If pain radiates to the fingers or toes, radicular pain is considered, and an MRI may further delineate the affected anatomical areas. The most common changes associated with spinal pain that are seen with MRI are high-intensity zones (HIZs; annular tears or fissures), which show as white dots on the scan. The HIZs in the posterior disc are a result of inflammation that can lead to inflammatory fluid accumulating in the epidural space, which irritates the nerve where it exits the spine through the foramen, close to the disc. In our pain practice, we call this characteristic white dot the ‘Davies dot of pain’. We have spent the past few decades looking for these white dots and teaching pain registrars, GPs and physiotherapists to look for them, because radiology reports are variable in commenting on them. It is important to note that these white dots look nonthreatening, so giving them a nonthreatening name can help reduce a patient’s concern about anatomical changes. We show the scans to patients because the scans help us explain a person’s pain and thus help them gain a better understanding of their pain and their spine.

These HIZs are only seen on the T2-weighted, or extra short-TI inversion recovery (STIR) films, in which the higher magnetic spin makes fluid such as cerebrospinal fluid (CSF) appear white.
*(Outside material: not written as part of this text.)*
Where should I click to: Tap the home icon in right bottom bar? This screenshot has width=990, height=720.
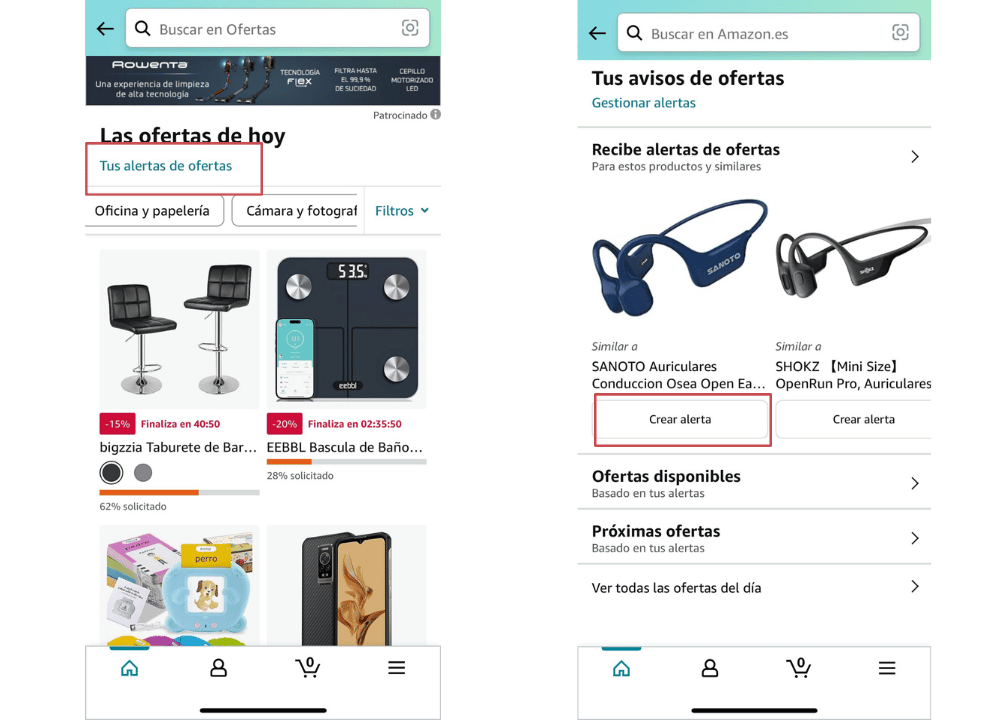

Inflammatory fluid in the epidural space can not be identified on MRI scans because it looks the same as CSF on an MRI scan. The inflammatory chemicals irritate the nerves, causing neuralgia (chemical radiculitis). The pain from radiculitis has been described as shooting pain or electric shocks, and it can make the arms or legs feel like they are expanding or ‘exploding’. The skin is often sensitive and painful to touch (allodynia), which is a hallmark of nerve pain (neuralgia or neuropathic pain). 

Radiological reports vary in whether comments are made about these small HIZ changes, which appear benign. It is often useful to show the HIZs on scans to patients, because it can help them gain a better understanding of their pain and their spine. Telling patients that the white dots are not tears or fissures, but are signs of the body healing itself through the inflammatory process, can be helpful.

Therapeutic procedures 

The aim of therapeutic procedures is to provide pain relief for a few or many months. 


Neurotomy, a common therapeutic procedure, requires a precisely placed needle or probe over the anatomical path of the sensory nerve from the established pain source. There has been some development of devices and modes, for example, the introduction of cooled thermal radiofrequency.

Pain messages are interrupted by targeting the nerve(s) that supply the pain source. The following percutaneous procedures do not physically cut the nerve; rather, they alter nerve conduction. Nerve conduction can be interrupted using different modalities, -needles and probes, as follows.

  • Pulsed radiofrequency neurotomy (PRFN) uses neuromodulation to reduce pain messages. This does not destroy the functionality of the nerve and does not inhibit multifidus muscle contractions. Pain flares are uncommon.
  • Cryotherapy neurotomy involves freezing the nerve and is commonly used if patients have a pacemaker. It reduces the functionality of the nerve for a variable period of time. It results in inhibition of multifidus muscle contractions for several weeks and pain flares are uncommon.
  • Continous (thermal) radiofrequency neurotomy (CRFN) causes a thermal burn in the tissues. It is also known as radiofrequency ablation, as it destroys the functionality of the nerve for a variable period of time. CRFN inhibits multifidus muscle contractions for -several months and can cause pain flares.
  • Probes with expanding tines or a split probe tip enhance radiofrequency and increase the area of modulation (in PRFN) or ablation (in CRFN) (Figure 1).
  • For facet joint pain (posterior element pain), pain proceduralists perform neurotomies targeting the medial branches of the dorsal rami nerves that supply the painful facet joints.14,24 Intra-articular PRFN can also be used for small joints.

Joint denervation

Pulsed radiofrequency modulation is useful when injections do not provide relief from peripheral joint pain. Examples of this are the suprascapular nerve of the shoulder, the geniculate and saphenous nerves of the knee and the obturator nerve of the hip. 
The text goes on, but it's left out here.